Doch dann wurde der Himmel draußen langsam heller.
Ein zartes Grau ersetzte das tiefe Nachtblau.
„Oh je!“, rief Blinki erschrocken. „Die Sonne kommt bald!“
Panik! Das Kunstwerk am Spiegel musste weg! Leo durfte nichts merken!
„Schnell, Willi! Hilf mir!“, rief Blinki.
Willi Wattebausch war sofort zur Stelle. Mit seiner flauschigen Seite wischte er über Blinkis Erdbeer-Gemälde, bis der Spiegel wieder blitzblank war.
„Danke, Willi! Du bist der Beste!“, keuchte Blinki.
Jetzt aber schnell zurück an seinen Platz!
Blinki kletterte flink aus dem Waschbecken, huschte über den kühlen Fliesenboden und sprang mit letzter Kraft zurück auf den Waschtisch, genau neben Leos Zahnbürste.
Gerade noch rechtzeitig!
Ein leises Geräusch kam vom Flur.
Die Badezimmertür öffnete sich einen Spalt.
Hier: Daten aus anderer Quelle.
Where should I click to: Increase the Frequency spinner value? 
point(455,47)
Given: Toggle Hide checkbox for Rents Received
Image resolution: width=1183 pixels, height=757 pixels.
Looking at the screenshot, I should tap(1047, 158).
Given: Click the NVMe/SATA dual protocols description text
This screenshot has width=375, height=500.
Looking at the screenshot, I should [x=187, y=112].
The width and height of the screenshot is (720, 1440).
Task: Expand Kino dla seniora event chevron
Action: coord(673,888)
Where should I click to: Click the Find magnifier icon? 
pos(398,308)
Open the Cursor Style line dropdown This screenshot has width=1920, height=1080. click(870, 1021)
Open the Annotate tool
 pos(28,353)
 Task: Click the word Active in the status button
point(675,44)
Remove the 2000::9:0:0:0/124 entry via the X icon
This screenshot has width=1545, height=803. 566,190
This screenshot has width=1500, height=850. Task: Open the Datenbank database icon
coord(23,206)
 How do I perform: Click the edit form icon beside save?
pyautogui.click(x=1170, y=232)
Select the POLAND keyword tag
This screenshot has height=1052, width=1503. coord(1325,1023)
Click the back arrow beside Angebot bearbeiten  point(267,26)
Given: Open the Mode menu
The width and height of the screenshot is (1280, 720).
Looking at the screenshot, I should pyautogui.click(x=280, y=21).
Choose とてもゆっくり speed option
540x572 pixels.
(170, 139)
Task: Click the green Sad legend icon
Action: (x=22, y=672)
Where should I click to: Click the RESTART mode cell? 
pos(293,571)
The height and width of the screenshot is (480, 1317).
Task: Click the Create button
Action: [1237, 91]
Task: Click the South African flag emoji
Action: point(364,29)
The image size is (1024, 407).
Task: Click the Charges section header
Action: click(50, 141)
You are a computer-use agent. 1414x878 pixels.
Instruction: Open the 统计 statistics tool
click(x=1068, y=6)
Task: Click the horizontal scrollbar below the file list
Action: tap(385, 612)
Papas verschlafenes Gesicht erschien.
Blinki erstarrte. Es stand kerzengerade da, der Deckel fest verschlossen, und tat so, als wäre es die normalste Zahnpasta-Tube der Welt.
Papa tappte zum Waschbecken, gähnte und griff nach seiner eigenen Zahnbürste.
Er bemerkte Blinki gar nicht besonders.
Wenig später kam Leo ins Bad getrottet, die Haare ganz zerzaust.
Er griff nach Blinki.
Blinki spürte, wie es hochgehoben wurde.
Leo drückte einen Streifen Erdbeerpaste auf seine Bürste.
Niemand ahnte, welche Abenteuer die kleine Tube nur wenige Stunden zuvor erlebt hatte.
Als Leo seine Zähne putzte, konnte Blinki nicht anders.
Es zwinkerte innerlich.
Was für eine aufregende Nacht!
Und es konnte es kaum erwarten, bis alle Zähne wieder schliefen.